TEXT FOR ANALYSIS:
SPCA, county shelter disagree on euthanization policy
For years, the public Wake County Animal Center and private SPCA of Wake County have partnered to save abandoned animals. However, the number of animals put down by the shelter has driven a wedge through that bond.Posted — Updated
In January, the county animal center euthanized 131 dogs, or about 18 percent of those brought in. By August, that number climbed to 327 dogs put down, or nearly 42 percent of the intake. Just-released September numbers show 281 dogs euthanized, 40 percent of intake.
"I would use the word 'tragic' for what's happening," said Lisa Kroll, the SPCA's associate executive director.
Hope Hancock, executive director of the SPCA, says she attributes the increased euthanizations to "a void of leadership" at the animal center.
Managers at the animal center set goals of moving toward a policy of increased adoptions, but said rising intake and the spread of sickness pushed up the euthanasia rate in recent months.
Andre Pierce, Wake County’s environmental health and safety director, said managers had to make a tough call after a fast-spreading case of endemic pneumonia and distemper went through the shelter in May. Instead of continuing care for the contagious dogs, they euthanized them.
They then took a harder line, he said, and any dog showing signs of an upper respiratory infection was put down.

EXCERPTED RECORDS:
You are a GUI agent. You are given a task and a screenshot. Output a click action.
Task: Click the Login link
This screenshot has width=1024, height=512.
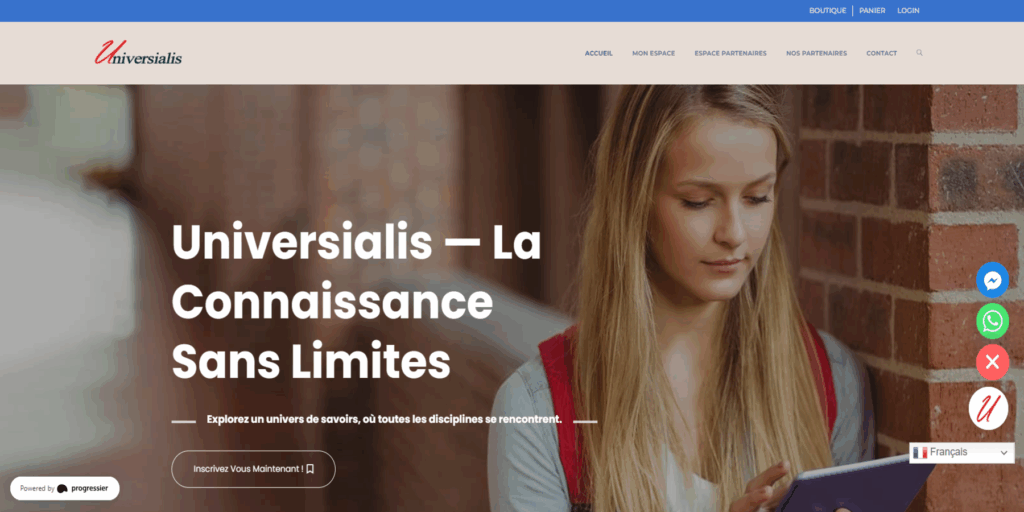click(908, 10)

* * *

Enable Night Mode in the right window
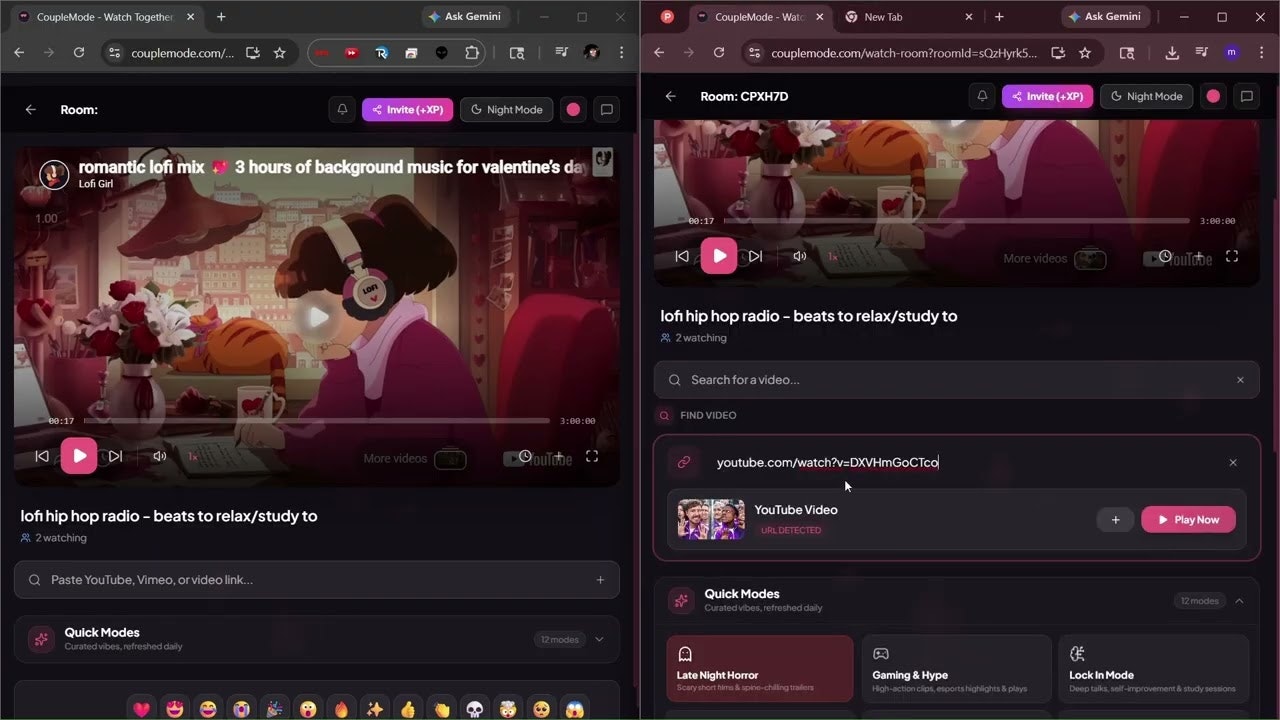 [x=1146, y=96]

ACTIONS TO TAKE:
[a] In the article on the euthanization dispute, how many dogs did the county animal center euthanize in January?
[b] From the article on the euthanization dispute, write out the part that opens with the words containing "Managers at the" and closes with "they euthanized them.".

ANSWERS TO THIS EXERCISE:
[a] 131 dogs, about 18 percent of those brought in.

[b]
Managers at the animal center set goals of moving toward a policy of increased adoptions, but said rising intake and the spread of sickness pushed up the euthanasia rate in recent months.
Andre Pierce, Wake County’s environmental health and safety director, said managers had to make a tough call after a fast-spreading case of endemic pneumonia and distemper went through the shelter in May. Instead of continuing care for the contagious dogs, they euthanized them.